Kepala Dinas Tenaga Kerja, Transmigrasi, dan Energi (Disnaker) DKI Andri Yansyah meminta Kemenperin mengevaluasi ulang peruasahaan yang telah mendapat IOMKI. Selain itu, Andri ingin Kemenperin melibatkan Disnaker DKI dalam proses survei hingga penerbitan IOMKI bagi perusahaan di Jakarta.

"Kita minta dilibatkan. Dengan kondisi COVID-19 ini, kepentingan kesehatan harus selaras dengan kepentingan perekonomian. Pemberian IOMKI itu harus betul-betul dipilah benar perusahaan yang punya aspek strategisnya," kata Andri.

Permintaan pelibatan pemerintah daerah ini, kata Andri, disebabkan oleh banyaknya perusahaan yang telah mendapat IOMKI, padahal bukan merupakan sektor yang dikecualikan dalam larangan pemerintah.

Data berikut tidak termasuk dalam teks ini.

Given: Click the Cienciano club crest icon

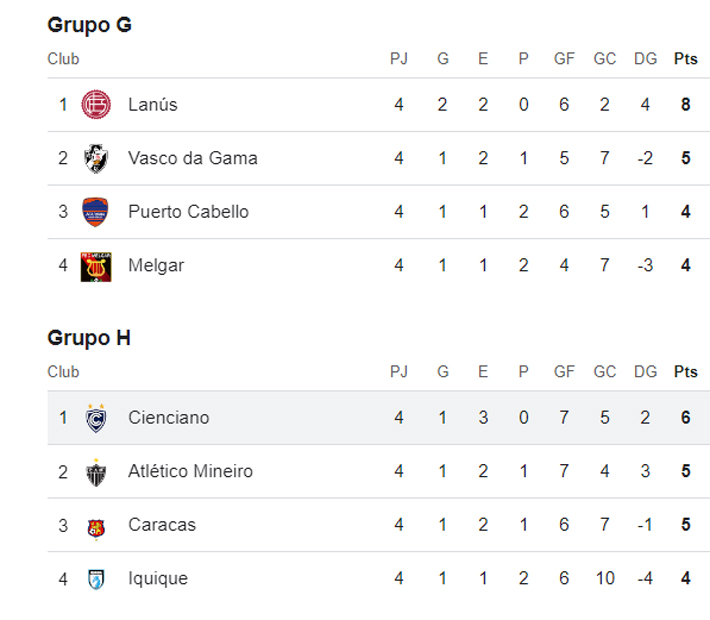Looking at the screenshot, I should click(x=96, y=418).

Terlebih, kata dia, proses pengisian formulir online untuk penerbitan IOMKI dari Kemenperin terlampau cepat. Hal itu membuat penyaringan persyaratan operasional kerja tak berjalan maksimal. Sebab, dikhawatirkan, perusahaan tersebut bisa saja mengaku berada di sektor strategis.

"Jangan cuma isi data doang, lalu lima belas menit keluar (izinnya). Survei dulu, dong. Itu yang kita sayangkan," pungkasnya.